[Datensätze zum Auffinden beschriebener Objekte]
################
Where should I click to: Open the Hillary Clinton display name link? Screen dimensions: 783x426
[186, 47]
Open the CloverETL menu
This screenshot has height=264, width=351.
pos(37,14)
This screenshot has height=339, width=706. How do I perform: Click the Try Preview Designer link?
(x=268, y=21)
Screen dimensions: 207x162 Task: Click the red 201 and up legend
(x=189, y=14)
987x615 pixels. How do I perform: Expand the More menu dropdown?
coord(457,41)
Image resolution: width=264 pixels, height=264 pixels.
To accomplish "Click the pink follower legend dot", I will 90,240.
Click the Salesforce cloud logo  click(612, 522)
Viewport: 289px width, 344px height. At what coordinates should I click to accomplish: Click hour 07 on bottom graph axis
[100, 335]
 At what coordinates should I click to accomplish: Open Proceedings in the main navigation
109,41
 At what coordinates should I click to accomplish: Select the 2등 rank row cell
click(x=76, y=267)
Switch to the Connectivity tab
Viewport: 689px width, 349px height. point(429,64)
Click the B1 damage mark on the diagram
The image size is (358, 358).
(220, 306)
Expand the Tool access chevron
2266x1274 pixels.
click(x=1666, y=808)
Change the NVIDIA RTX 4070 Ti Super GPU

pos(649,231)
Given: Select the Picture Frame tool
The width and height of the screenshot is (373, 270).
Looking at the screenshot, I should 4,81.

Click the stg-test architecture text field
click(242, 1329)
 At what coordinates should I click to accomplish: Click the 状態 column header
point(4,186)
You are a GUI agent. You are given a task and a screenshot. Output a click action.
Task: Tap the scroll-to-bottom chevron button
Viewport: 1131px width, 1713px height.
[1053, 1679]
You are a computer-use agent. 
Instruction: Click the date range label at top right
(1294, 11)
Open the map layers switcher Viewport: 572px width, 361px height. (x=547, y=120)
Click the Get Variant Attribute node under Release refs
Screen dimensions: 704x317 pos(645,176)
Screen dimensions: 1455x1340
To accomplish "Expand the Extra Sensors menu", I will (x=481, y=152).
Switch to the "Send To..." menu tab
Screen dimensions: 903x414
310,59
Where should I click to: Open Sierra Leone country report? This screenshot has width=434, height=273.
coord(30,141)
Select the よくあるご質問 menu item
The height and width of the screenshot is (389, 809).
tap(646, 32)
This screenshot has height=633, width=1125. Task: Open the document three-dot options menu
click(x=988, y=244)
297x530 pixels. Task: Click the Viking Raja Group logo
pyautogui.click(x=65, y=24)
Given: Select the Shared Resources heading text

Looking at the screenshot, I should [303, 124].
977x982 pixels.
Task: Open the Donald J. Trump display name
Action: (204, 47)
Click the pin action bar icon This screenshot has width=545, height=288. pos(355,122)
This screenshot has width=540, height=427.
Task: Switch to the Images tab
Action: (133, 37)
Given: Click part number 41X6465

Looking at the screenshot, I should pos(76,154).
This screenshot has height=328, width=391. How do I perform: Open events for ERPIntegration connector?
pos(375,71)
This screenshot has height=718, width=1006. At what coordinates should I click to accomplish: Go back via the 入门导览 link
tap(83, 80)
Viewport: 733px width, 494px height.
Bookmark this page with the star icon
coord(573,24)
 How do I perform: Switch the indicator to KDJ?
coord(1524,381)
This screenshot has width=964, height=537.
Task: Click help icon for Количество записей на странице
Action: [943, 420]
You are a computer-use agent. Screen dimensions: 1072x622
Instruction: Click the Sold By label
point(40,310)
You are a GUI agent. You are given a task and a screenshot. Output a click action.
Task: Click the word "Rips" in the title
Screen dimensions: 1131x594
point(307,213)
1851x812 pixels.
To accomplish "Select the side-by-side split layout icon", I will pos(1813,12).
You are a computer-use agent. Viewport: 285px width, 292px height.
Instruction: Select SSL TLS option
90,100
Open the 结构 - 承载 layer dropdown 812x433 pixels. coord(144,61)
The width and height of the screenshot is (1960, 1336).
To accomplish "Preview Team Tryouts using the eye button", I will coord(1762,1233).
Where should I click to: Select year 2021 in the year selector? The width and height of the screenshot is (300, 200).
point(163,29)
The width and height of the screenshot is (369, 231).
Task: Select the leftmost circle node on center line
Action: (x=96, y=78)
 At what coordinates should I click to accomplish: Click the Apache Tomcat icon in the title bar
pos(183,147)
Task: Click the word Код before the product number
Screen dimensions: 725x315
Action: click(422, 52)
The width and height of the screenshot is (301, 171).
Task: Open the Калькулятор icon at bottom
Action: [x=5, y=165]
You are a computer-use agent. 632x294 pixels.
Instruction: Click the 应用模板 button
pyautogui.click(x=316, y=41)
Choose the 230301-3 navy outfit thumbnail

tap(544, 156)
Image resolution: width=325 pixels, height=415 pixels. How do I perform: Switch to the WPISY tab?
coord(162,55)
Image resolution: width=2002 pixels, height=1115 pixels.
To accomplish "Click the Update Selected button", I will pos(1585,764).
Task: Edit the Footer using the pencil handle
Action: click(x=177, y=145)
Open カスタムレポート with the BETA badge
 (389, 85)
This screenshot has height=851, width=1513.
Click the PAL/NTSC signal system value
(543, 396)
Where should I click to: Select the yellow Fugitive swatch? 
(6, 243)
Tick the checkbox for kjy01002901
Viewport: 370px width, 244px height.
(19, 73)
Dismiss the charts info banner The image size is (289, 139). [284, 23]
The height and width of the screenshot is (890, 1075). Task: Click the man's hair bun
################
# [Aufgabenstellung]
Gib den Abschnitt, der mit der Zeile mit „The width and height of the screenshot is (1960, 1336).“ beginnt und mit der Zeile mit „I will coord(1762,1233).“ endet, vollständig mit allem Text wieder. Verschiebe dabei jede Koordinate in den Antworten um 99, indem du zu jedem Wert 99 addierst.

# [Richtiges Ergebnis]
The width and height of the screenshot is (1960, 1336).
To accomplish "Preview Team Tryouts using the eye button", I will coord(1861,1332).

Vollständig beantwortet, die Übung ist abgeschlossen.